• [WHAT YOU HAVE TO DO]
Look below for the line containing "The image size is (558, 420).". Output it and each remaining line of the entries exactly, and nothing else.

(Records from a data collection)
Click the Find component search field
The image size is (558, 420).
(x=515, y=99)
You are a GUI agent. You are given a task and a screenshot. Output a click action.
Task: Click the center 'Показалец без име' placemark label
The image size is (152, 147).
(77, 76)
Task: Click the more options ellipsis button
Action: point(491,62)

• [FINAL ANSWER]
The image size is (558, 420).
(x=515, y=99)
You are a GUI agent. You are given a task and a screenshot. Output a click action.
Task: Click the center 'Показалец без име' placemark label
The image size is (152, 147).
(77, 76)
Task: Click the more options ellipsis button
Action: point(491,62)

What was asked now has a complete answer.